Here are some arguments for this type of business thinking and some in my view useful ideas for entrepreneurs:

· If we talk about cash: Before the crisis, we would have said that any amount of cash that is not reinvested in the business and stays idle in the account represents a lost opportunity for the company. Under the new circumstances, we must admit that cash is essential and that companies having a lot of cash in their account are somehow less at risk and have more chances to survive the crisis.

· According to the same thinking, a company with significant current assets (not necessarily cash, but particularly receivables or inventories) is a company well positioned in the market, because these are meant to turn quickly into cash. However, receivables can be risky for companies, as theoretically they are near cash, but in practice they might never be paid by customers due to the current crisis. And inventories must be re-planned too, because we must think differently about the supply chain. Now we are in a strange situation in which there’s neither a suppliers’ market, nor a customers’ market. Some products are in high demand but are not available (disinfectant, masks, etc.), and other products are stocked abundantly but are not demanded right now (nice-to have products). Depending on the product type, a company should target either zero stocks or as high as possible stocks and all the rules and theories about stock rotation and just-in-time and just-in-case inventory management are no longer valid.

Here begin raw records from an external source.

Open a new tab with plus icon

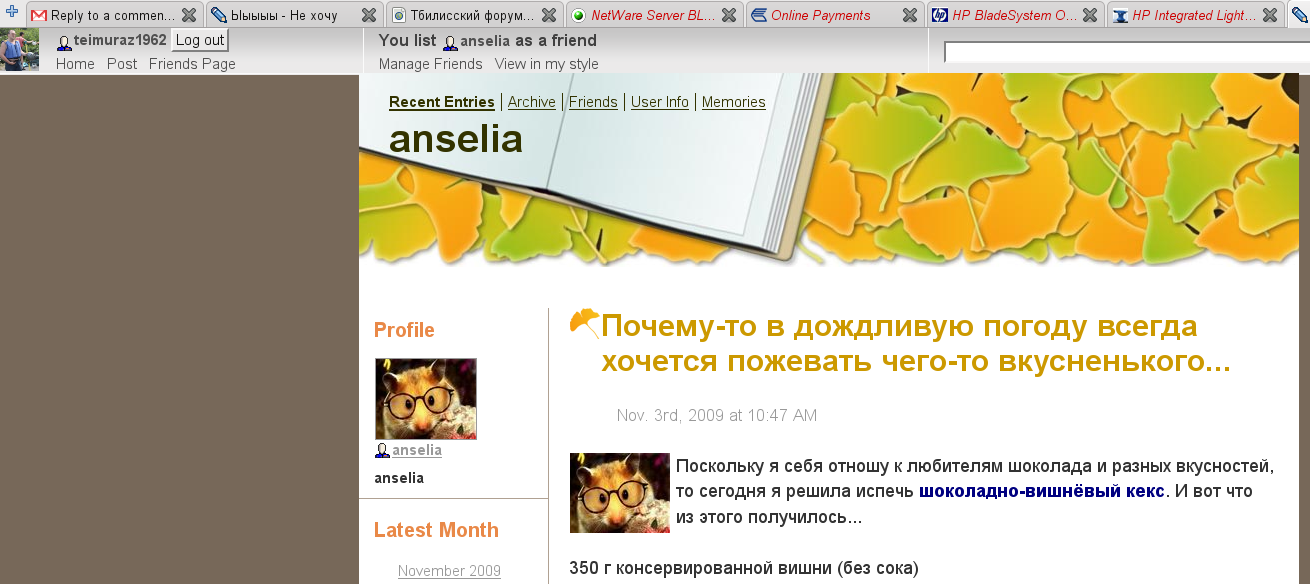click(x=12, y=12)
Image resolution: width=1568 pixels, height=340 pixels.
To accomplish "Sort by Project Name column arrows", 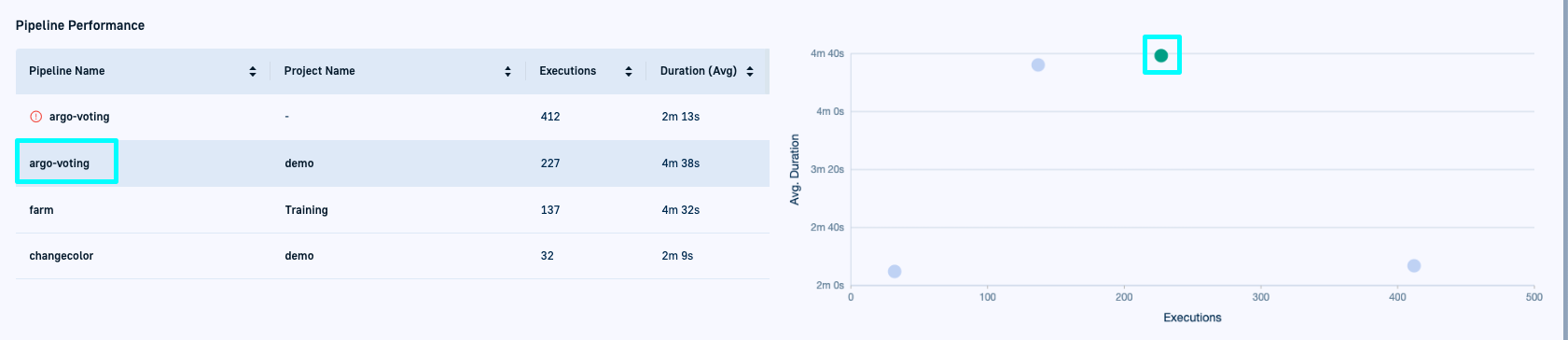I will coord(507,71).
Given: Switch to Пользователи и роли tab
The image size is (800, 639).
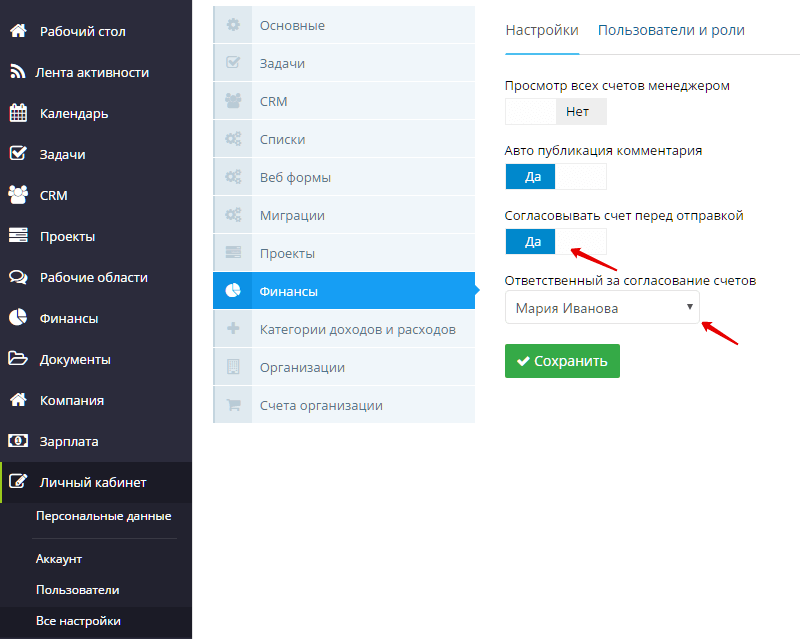Looking at the screenshot, I should tap(671, 30).
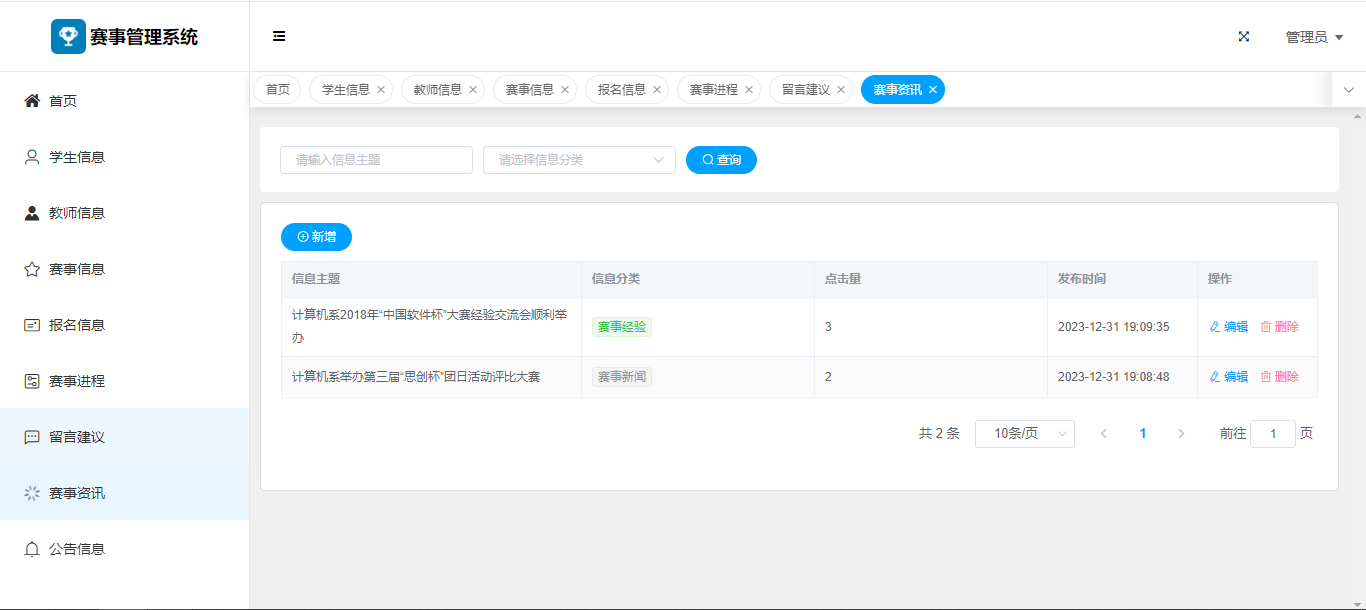Open 公告信息 bell menu item
Screen dimensions: 1366x610
(77, 549)
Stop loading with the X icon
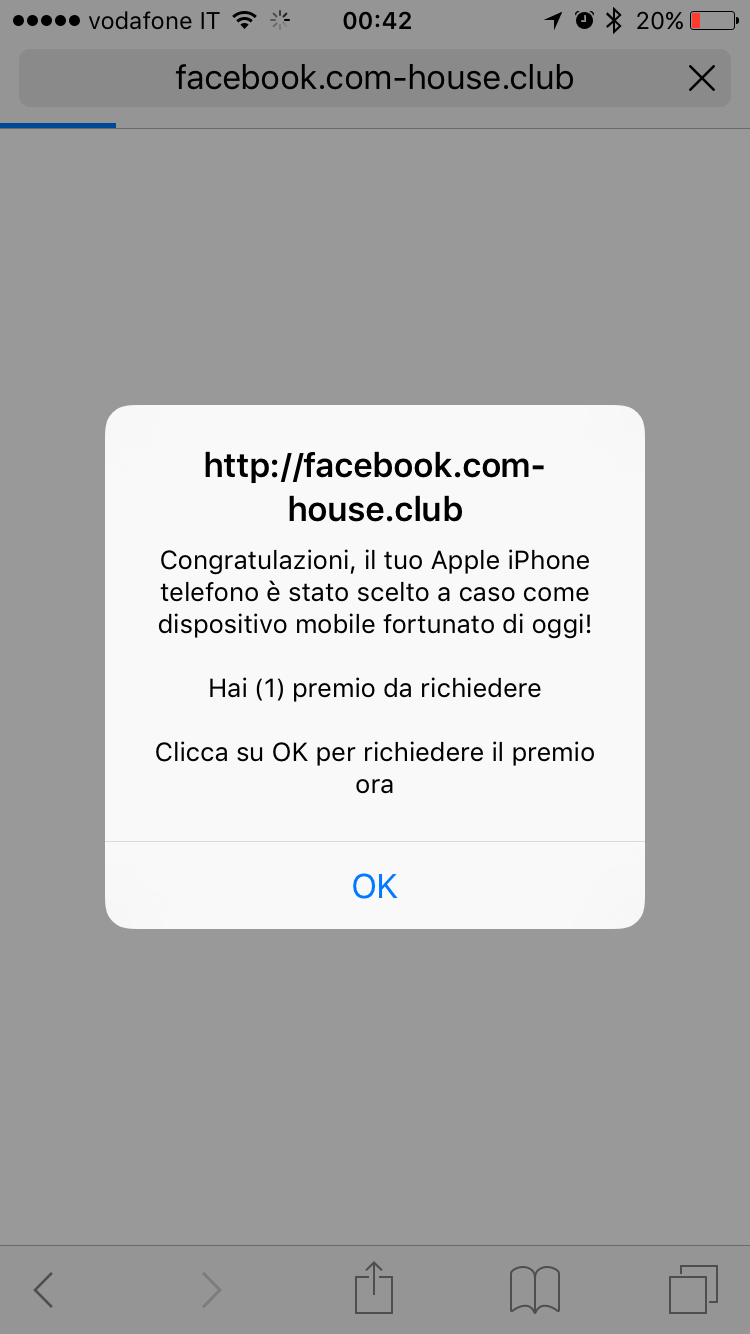Screen dimensions: 750x1334 coord(702,78)
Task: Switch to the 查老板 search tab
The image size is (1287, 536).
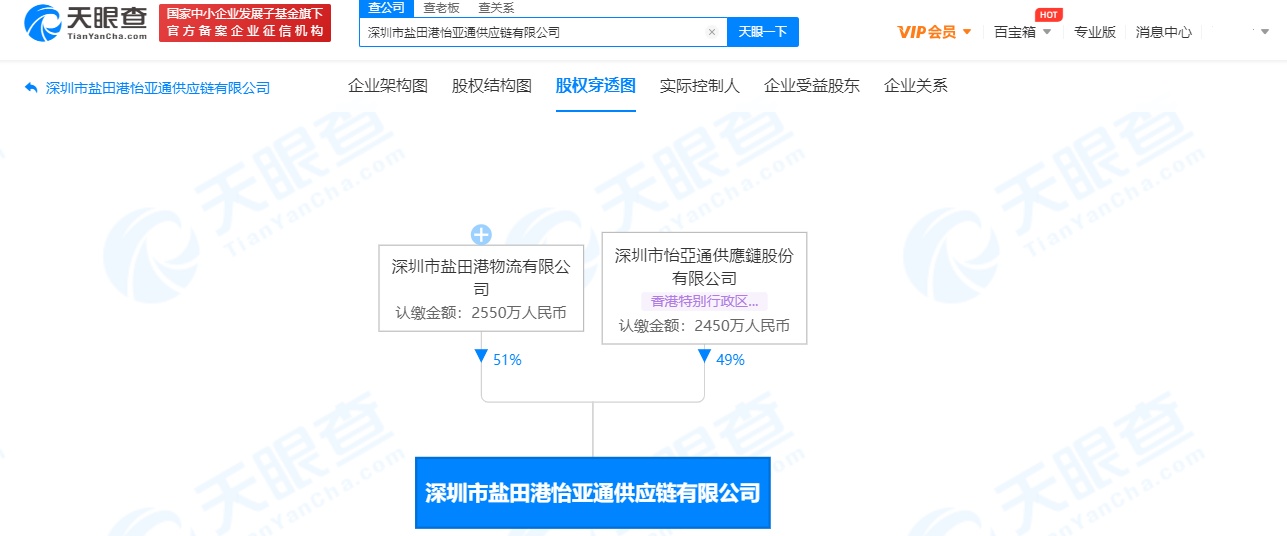Action: pyautogui.click(x=441, y=8)
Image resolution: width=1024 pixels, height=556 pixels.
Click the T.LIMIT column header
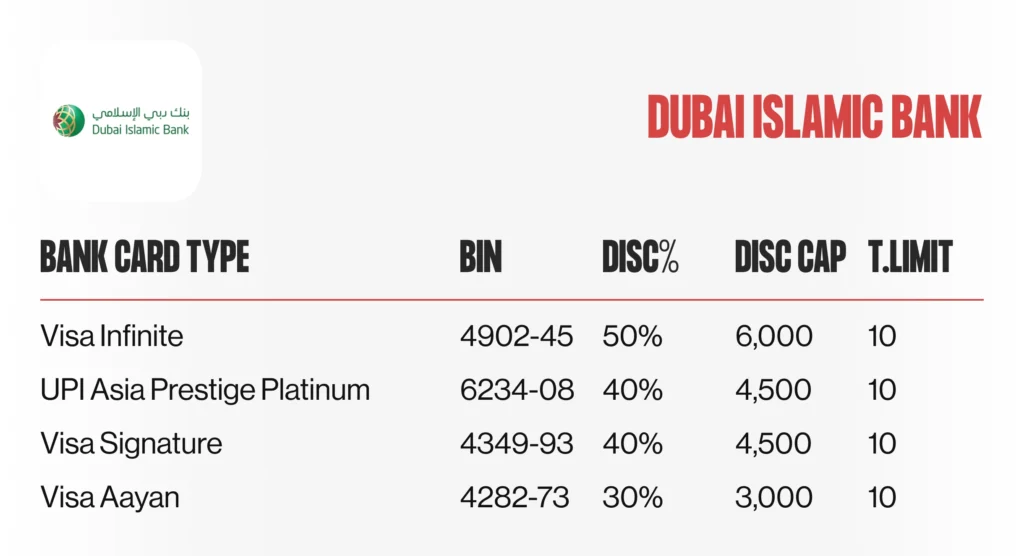[910, 257]
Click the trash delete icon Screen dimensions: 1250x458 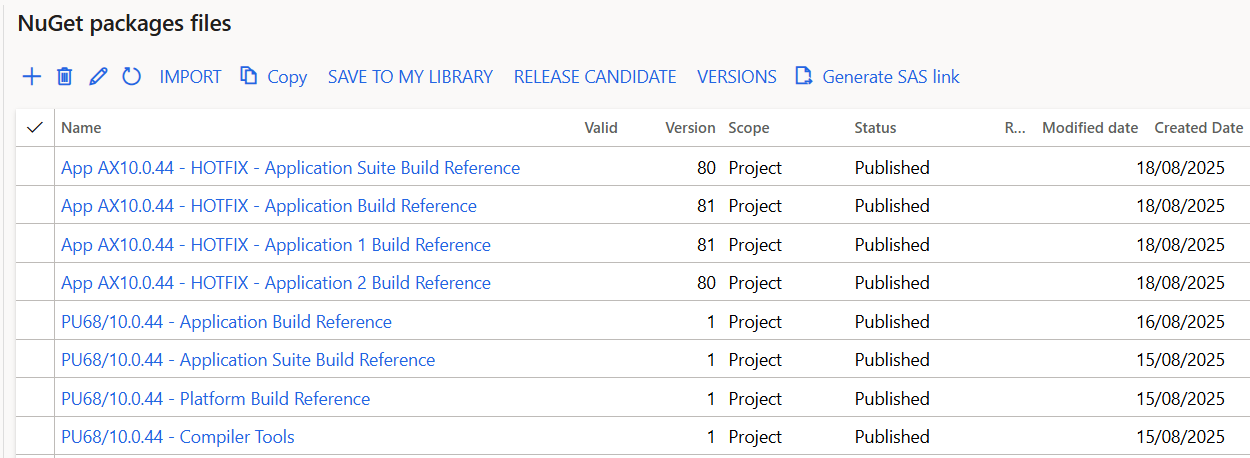64,77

· Probably the most sensitive and painful point is the one related to employees. Normally, traditional thinking tells us to try to work on a certain budgeting of staff based on two indicators: headcount and payroll. But again, at this moment, all the traditional theories are deficient. There are two vital questions for the business now: “who is needed immediately?” and “who will be needed later, when we try to relaunch the company?”. Unfortunately, it is possible that those needed right now are not the ones suitable for the business engine restart later, and vice versa. In such conditions, we can throw the traditional management book away because we will not live to see what happens “later”, if we don’t survive the “now”!

This reminds me of images with crash-test dummies, those where cars crash at full speed into a wall to determine impact damages.

That’s what we are experiencing now: many investors, managers and entrepreneurs are running their businesses as a kind of crash-test dummies hitting the wall in an unprecedented business trial.